Así como nuestro nobel Gabriel García Márquez plasmó en su libro
‘Crónica de una muerte anunciada’, un hecho realista ocurrido en su tierra natal, Aracataca, hoy la situación de la explotación de la minería en Colombia paso de castaño a oscuro, ya que en un principio se planteaba como una gran oportunidad para el desarrollo, pero su rumbo está conduciendo a la destrucción, degradación de ecosistemas y a su vez, la muerte de cientos de civiles.
La explotación ilegal de minería se convirtió en una mortandad, porque además de los que murieron el pasado miércoles a las once de la noche en Santander de Quilichao, están los que a lo largo de años han sido asesinados por robarles, o quienes han muerto por no pagar a ese conjunto de delincuencia que explota en forma aterradora la pobreza de la gente.
La minería nunca se formalizó ni se organizó en un país como Colombia, lo que condujo a una manifiesta ilegalidad, que es el gran drama de esta industria extractiva que es fundamental para el desarrollo de la nación.
El gobierno hoy sólo atina a decir por boca de su Ministro de Minas y Energía que nadie puede lavarse las manos en esta tragedia. Claro, porque las alcaldías no pueden hacer nada, las gobernaciones no tienen jurisdicción, las corporaciones autónomas son inútiles y en la ciudad de Bogotá no responden frente a un fenómeno como la minería ilegal, que es la más monstruosa expresión de la esclavitud antigua, en pleno siglo XXI.
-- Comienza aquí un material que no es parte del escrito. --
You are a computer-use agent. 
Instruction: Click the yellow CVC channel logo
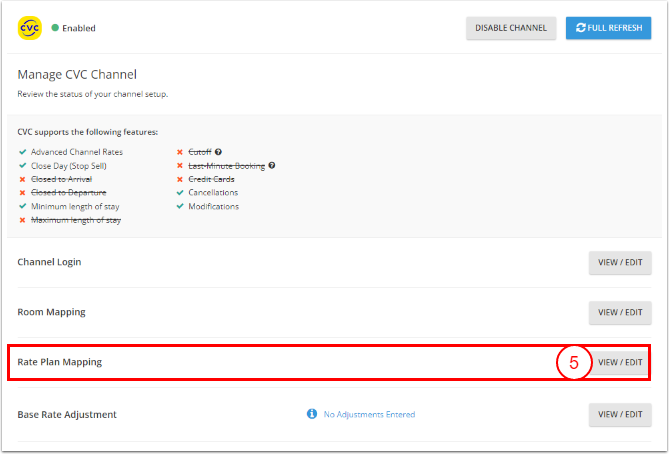pos(29,28)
Pero lo primero que se debe entender es que la extracción ilegal de minerales es un delito grave, pues es un robo de mineral, de dinero al país, a las regiones y a las personas que trabajan; también afecta al ambiente, nunca recuperado, y a la salud de todas las personas (debido al uso de químicos sin ningún cuidado).
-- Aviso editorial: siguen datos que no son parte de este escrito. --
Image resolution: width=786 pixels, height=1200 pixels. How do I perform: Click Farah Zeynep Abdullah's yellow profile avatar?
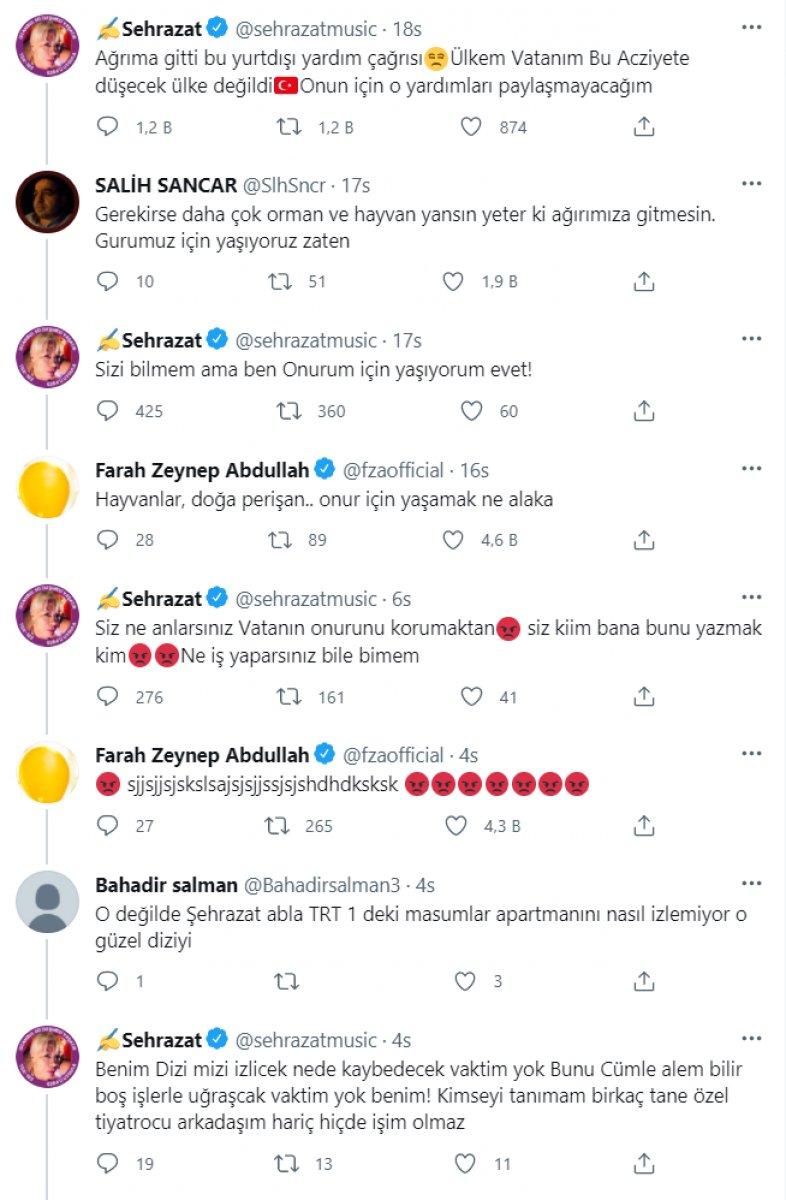click(45, 485)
Cabe decir que la minería en Colombia en un alto porcentaje es ilegal. De 14 mil actividades mineras apenas tienen título minero el 37%. En este sector cada cual hace lo que quiere, a pesar de que existe consagrado en el Código Penal, articulo 338, la conducta delictuosa "el que sin permiso de autoridad competente o con incumplimiento de la normatividad existente explote, explore o extraiga yacimiento minero o explote arena, material pétreo, por medios capaces de causar graves daños a los recursos naturales o al medio ambiente", así está el delito tipificado, pero no hay autoridad que haga cumplir las escasas normas.
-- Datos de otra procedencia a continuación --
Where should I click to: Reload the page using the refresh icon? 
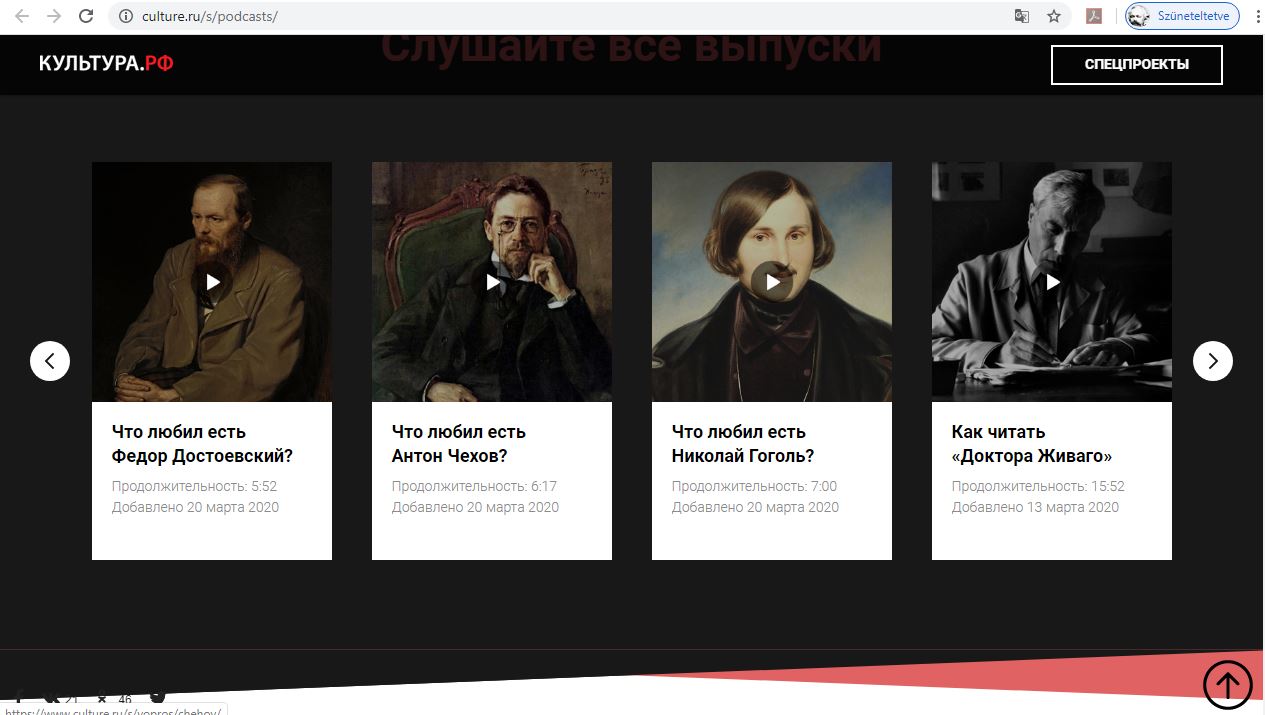tap(86, 16)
Hoy por hoy uno de los departamentos más ricos en minerales es el Huila, a tal punto que grandes empresas y multinacionales ya han fijado su mirada en el Departamento. En los últimos 20 años fueron otorgados 43 títulos mineros en zonas declaradas de importancia ambiental. Ante estos hechos el Gobierno Departamental y la Corporación Autónoma Regional del Alto Magdalena, CAM, deberán mirar con lupa cuál será la forma de exploración de estos títulos.